Multi-scale DSNs for degraded document image binarization
We propose a novel supervised binarization method by learning multi-scale deep supervised networks. Our model is directly trained from image regions using pixel values as inputs and the binary ground truth as labels. By extracting high-level features, the networks can differentiate text pixels from background noises, and thus can deal with severe degradations occurring in document images. Comparing to traditional algorithms, binary images generated by our method have a cleaner background and better-preserved strokes. The proposed approach achieves state-of-the-art results over widely used DIBCO datasets.

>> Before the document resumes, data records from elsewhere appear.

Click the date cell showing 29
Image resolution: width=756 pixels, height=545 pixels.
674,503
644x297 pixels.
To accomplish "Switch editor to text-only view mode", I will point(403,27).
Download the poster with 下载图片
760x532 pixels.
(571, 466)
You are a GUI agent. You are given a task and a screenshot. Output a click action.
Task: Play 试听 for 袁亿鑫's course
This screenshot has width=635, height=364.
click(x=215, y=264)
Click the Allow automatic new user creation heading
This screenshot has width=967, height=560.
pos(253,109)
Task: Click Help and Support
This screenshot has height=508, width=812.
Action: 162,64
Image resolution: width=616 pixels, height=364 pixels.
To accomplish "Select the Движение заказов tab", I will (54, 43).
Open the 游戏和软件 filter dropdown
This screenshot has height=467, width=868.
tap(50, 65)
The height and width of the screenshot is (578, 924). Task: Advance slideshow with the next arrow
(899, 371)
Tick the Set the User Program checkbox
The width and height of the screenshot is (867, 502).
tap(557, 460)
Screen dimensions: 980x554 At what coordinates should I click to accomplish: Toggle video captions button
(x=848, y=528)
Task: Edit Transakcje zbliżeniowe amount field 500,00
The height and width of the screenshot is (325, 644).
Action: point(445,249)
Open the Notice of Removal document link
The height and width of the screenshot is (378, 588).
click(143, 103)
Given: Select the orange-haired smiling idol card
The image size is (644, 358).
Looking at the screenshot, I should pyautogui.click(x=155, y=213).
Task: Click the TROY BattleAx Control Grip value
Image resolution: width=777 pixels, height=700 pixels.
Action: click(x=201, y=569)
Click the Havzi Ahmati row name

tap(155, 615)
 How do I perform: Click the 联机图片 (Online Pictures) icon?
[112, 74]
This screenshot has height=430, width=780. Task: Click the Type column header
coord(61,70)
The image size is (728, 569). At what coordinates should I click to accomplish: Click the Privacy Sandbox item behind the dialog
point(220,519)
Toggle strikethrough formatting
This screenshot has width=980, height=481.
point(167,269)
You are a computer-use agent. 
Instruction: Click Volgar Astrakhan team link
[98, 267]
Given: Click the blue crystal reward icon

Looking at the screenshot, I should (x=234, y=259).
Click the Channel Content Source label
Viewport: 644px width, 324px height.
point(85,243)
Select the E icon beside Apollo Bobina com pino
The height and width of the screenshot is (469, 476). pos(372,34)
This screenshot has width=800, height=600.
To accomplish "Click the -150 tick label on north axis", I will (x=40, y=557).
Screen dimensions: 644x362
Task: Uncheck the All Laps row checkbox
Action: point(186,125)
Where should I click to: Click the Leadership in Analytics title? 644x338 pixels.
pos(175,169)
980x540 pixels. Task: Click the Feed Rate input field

- Install the modified Caffe for pixel prediction with DSN: https://github.com/s9xie/hed
- Copy our created dataset to the root directory of the DSN library: https://drive.google.com/file/d/0B5q_fE0K48IVN0VWcy01U0pGUVU/view?usp=sharing&resourcekey=0-7xWcr8Vw873WmS9oljAXiA
- Copy the training and testing source code to \examples directory of the DSN library: https://drive.google.com/file/d/0B5q_fE0K48IVOWlDSG9kRWhrVEU/view?usp=sharing&resourcekey=0-PK3J2pWHMZKbyt8dwoEXQw
GPU: GTX 980Ti, GTX 1070.
To reproduce our results:
- Download our created dataset, this dataset is created from the DIBCO 2009 & 2013, H-DIBCO 2010 & 2012& 2014, Bickley diary, PHIDB, and S-MS datasets.
- The training parameters are defined in solver.prototxt files.
- Three DSN structures are defined in train_val_conv3.prototxt, train_val_conv4.prototxt, and train_val_conv5.prototxt
- Run the python code for training thee DSN structure: solve_conv3.py, solve_conv4.py, and solve_conv5.py.
The pre-trained DSNs models are provided in conv_3, conv_4, and conv_5 folders. Run the python code multiscale_DSN.py for binarizing the document images. These pre-trained models are tested with H-DIBCO 2016 and DIBCO 2011 datasets.
$ python multiscale_DSN.py arg1 arg2
arg1: Input gray scale or color image
arg2: Resulting binary image
This code is based on Caffe and the implementation of DSN.
If you are using the code/model/data provided here in a publication, please cite our paper:
@proceedings{vqnhat,
Author = {Quang Nhat, Vo, Soo Hyung, Kim, Hyung Jeong, Yang, and Gueesang, Lee},
Title = {Binarization of degraded document images based on hierarchical deep supervised network},
Year = {2017},
Booktitle = {Pattern Recognition}
}